The next two days of the conference alternated between general talks and breakout discussion sessions. The talks, given to all attendees, included Stuart Langridge of Canonical on the use of CouchDB in UbuntuOne, Ted Leung of Apache on the importance of community, and Dion Almaer of Palm on CouchDB on smart phones. Interestingly, the CouchCamp organizers also chose to include talks by Selena Deckelmann and myself about features of PostgreSQL which the CouchDB project could learn from or even "steal".

In breakout sessions, I learned about GeoCouch, a new competitor to PostGIS, and Spatialite for open source geographic databases. We also discussed more technical topics, including CouchDB's security model, database "compaction" (garbage collection), the current full-text indexing work in progress, and how to create a CouchApp. Database hackers spent a lot of time in both sessions and at meals hashing out longstanding technical issues; I would not be surprised to see a rapid release of version 1.1.

There were also a few announcements at or around the conference. Cloudant, a cloud host for CouchDB applications, launched BigCouch, a cloud-scaled version of CouchDB with some form of automated sharding. Couch.io announced its change of name to CouchOne, and then announced a bunch of new hires, including the former documentation lead for MySQL AB. Damian warned people about the need to use version 1.0.1 instead of 1.0.0, which includes a data corruption bug. CouchDB also now comes built-in to newer versions of Ubuntu.

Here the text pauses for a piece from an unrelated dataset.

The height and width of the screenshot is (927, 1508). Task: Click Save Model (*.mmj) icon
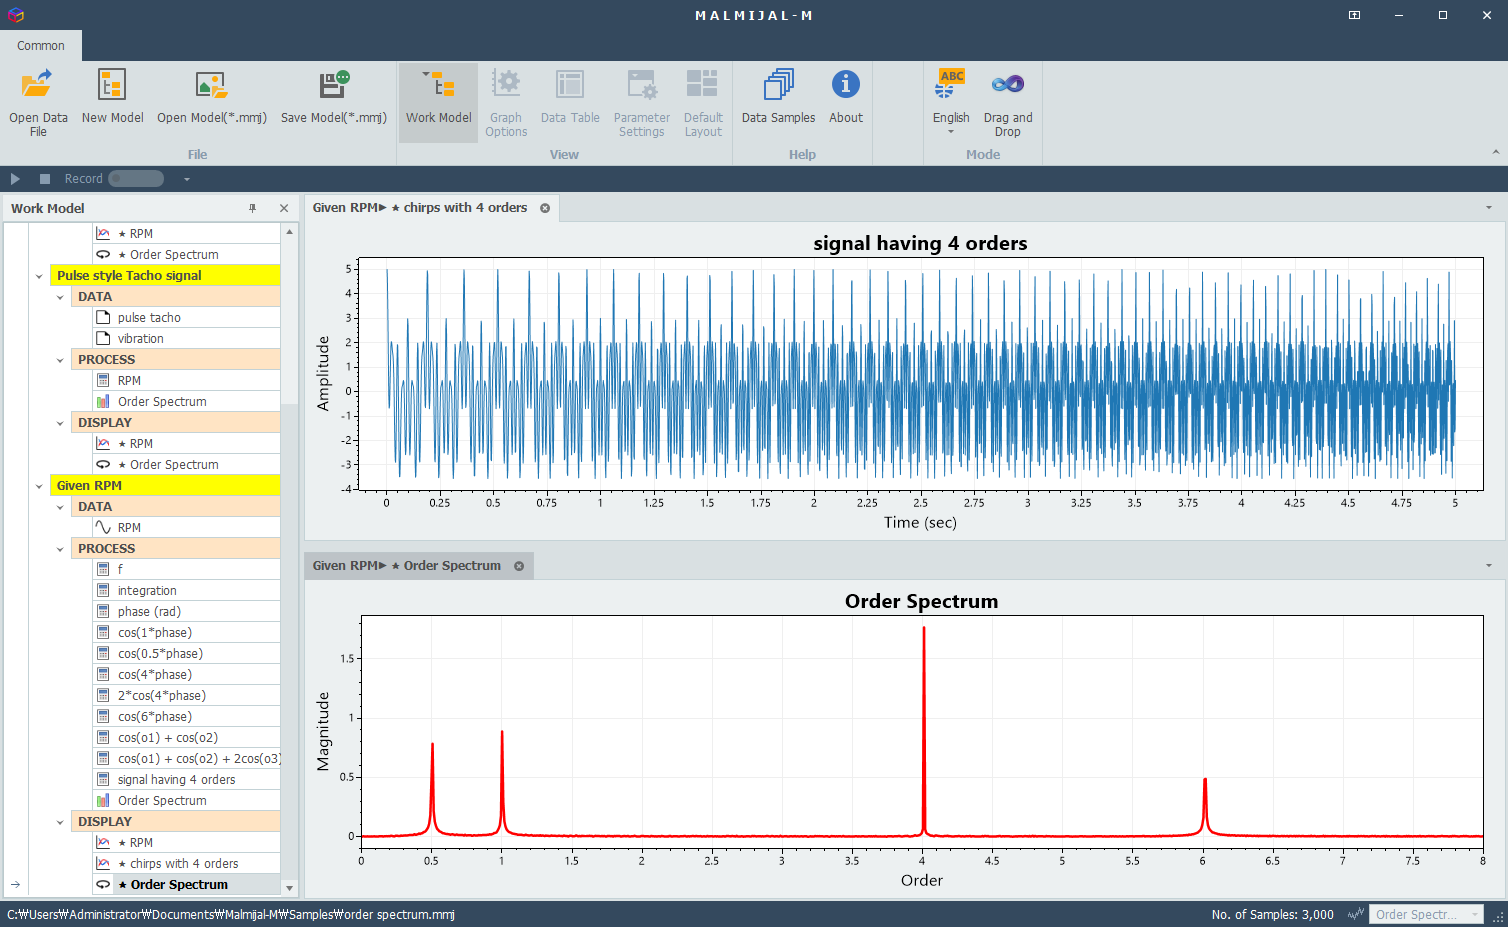(333, 85)
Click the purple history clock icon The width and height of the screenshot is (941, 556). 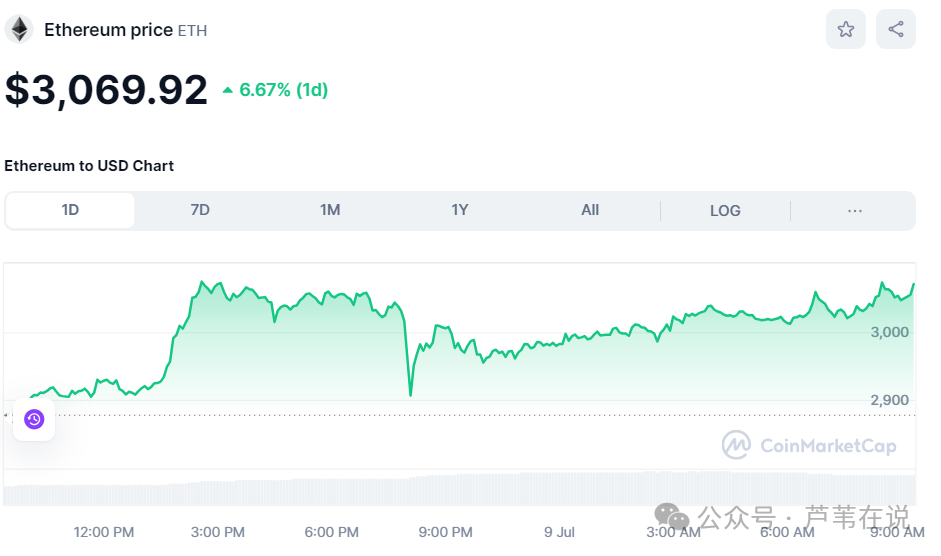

Of course, being in California, there were quite a few "gourmet" touches to roughing it: microbrew beers, oysters from nearby Tomales Bay and cheese from nearby Cowgirl Creamery. The only thing missing was a wine tasting; maybe I'll arrange one next time.

If you develop web applications, you owe it to yourself to check out CouchDB and see if it's appropriate for your current project. Maybe you'll come out to Walker Ranch next year.


(Log in to post comments)

CouchDB at CouchCamp: Relax

Posted Sep 16, 2010 21:16 UTC (Thu) by jbdenis (subscriber, #56289) [Link]

Nice summary, thank you.

When you talk about "the current full-text indexing work in progress", are you referring to couch-lucene or something totally different and integrated within the couchdb engine ?

CouchDB at CouchCamp: Relax

Posted Sep 21, 2010 22:05 UTC (Tue) by jberkus (subscriber, #55561) [Link]

I'm talking about new FTI integrated into the CouchDB engine.

CouchDB at CouchCamp: Relax

Posted Sep 22, 2010 9:34 UTC (Wed) by jbdenis (subscriber, #56289) [Link]

Thank you for your answer. I imagine that it was quite informal, but is there any documentation or a roadmap available ?

CouchDB at CouchCamp: Relax

Posted Sep 17, 2010 9:47 UTC (Fri) by ummmwhat (guest, #54087) [Link]

Thanks for this informative write-up.